Moomin and I were irritated with each other all afternoon. this is quite rare... but we just couldn't get along... I am cranky and he is spastic. He won't shut up... clingy... hanging on me... whining, dawdling... he was actually rather naughty.
We went to the pool to see what it was like while Peanut had her lesson. This one instructor started talking to Moomin but in the most irritating aggro way. Like - everything he said being aggressive, like, "i'm going to squirt you, i'm going to tickle you! and you can't stop me!" I find this kind of behavior fucking CREEPY. And Moomin giggled like mad at the attention but it unsettled and freaked him more so that he kept running in and out of the pool area trying to get the guy to do more of that sort of attention. Exciting and scary right? But my GOAL in taking him there was to help him see that the pool is not scary and no one will splash you. that didn't work! And then - he kicked this pool toy into the teacher's head on purpose - obviously knowing he should not. (I can hear you all scoffing. But Moomin almost never does shit like that! And I'm cranky, so it extra bugged me. I automatically trust him to behave!)
Now, the dawdling! And the weird stubborn heinosity! I took him for a bike ride and he just balked at everything... finally, face-off when he insisted i had to stop at a certain point and cross the street for some reason and I was heading for a different place. Both of us ornery, undignified, yelling, "you have to come over HERE!"

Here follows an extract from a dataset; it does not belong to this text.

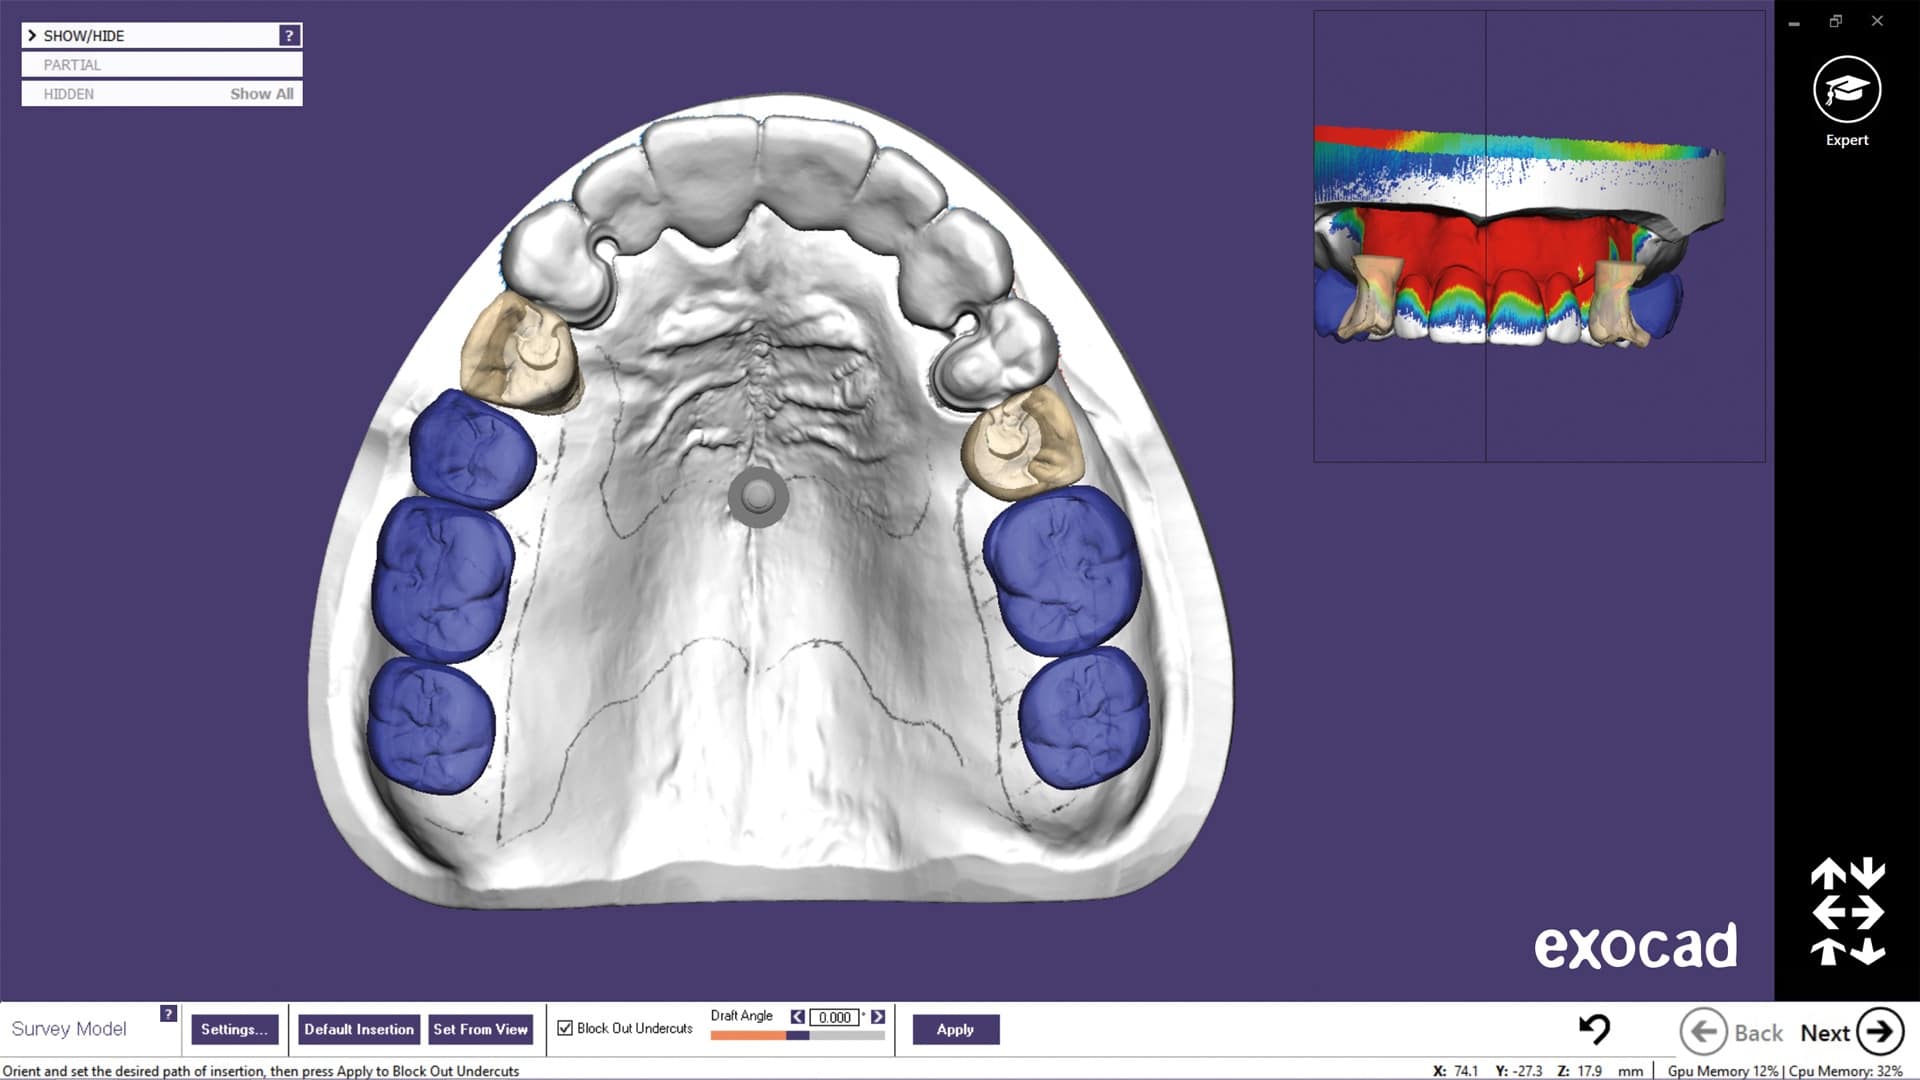
Task: Click the Set From View icon
Action: [x=481, y=1029]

Just now, bedtime... and the dawdling... o man! "You are not listening to me!" "By listening I think you mean I'm not doing what you tell me to." "Well when I tell DADDY what to do he follows my orders! You have to follow my orders!" "Just get ready for bed like normal and then we'll have time to play and read a book. Otherwise NOT." "If you are so mean to me I will not be your friend and I will not play with you! Because you are not fair!" "Dude. I DO listen to your input but when it comes down to it I'm the grownup!" (No one could have guessed i was the grownup from overhearing this conversation...)
We apologized to each other for being cranky. I asked him how he could figure out how to play AND get ready for bed.
I hate the nursery-school namby pamby thing where "listening" means "obeying." Like by calling it "listening" we're somehow less evil?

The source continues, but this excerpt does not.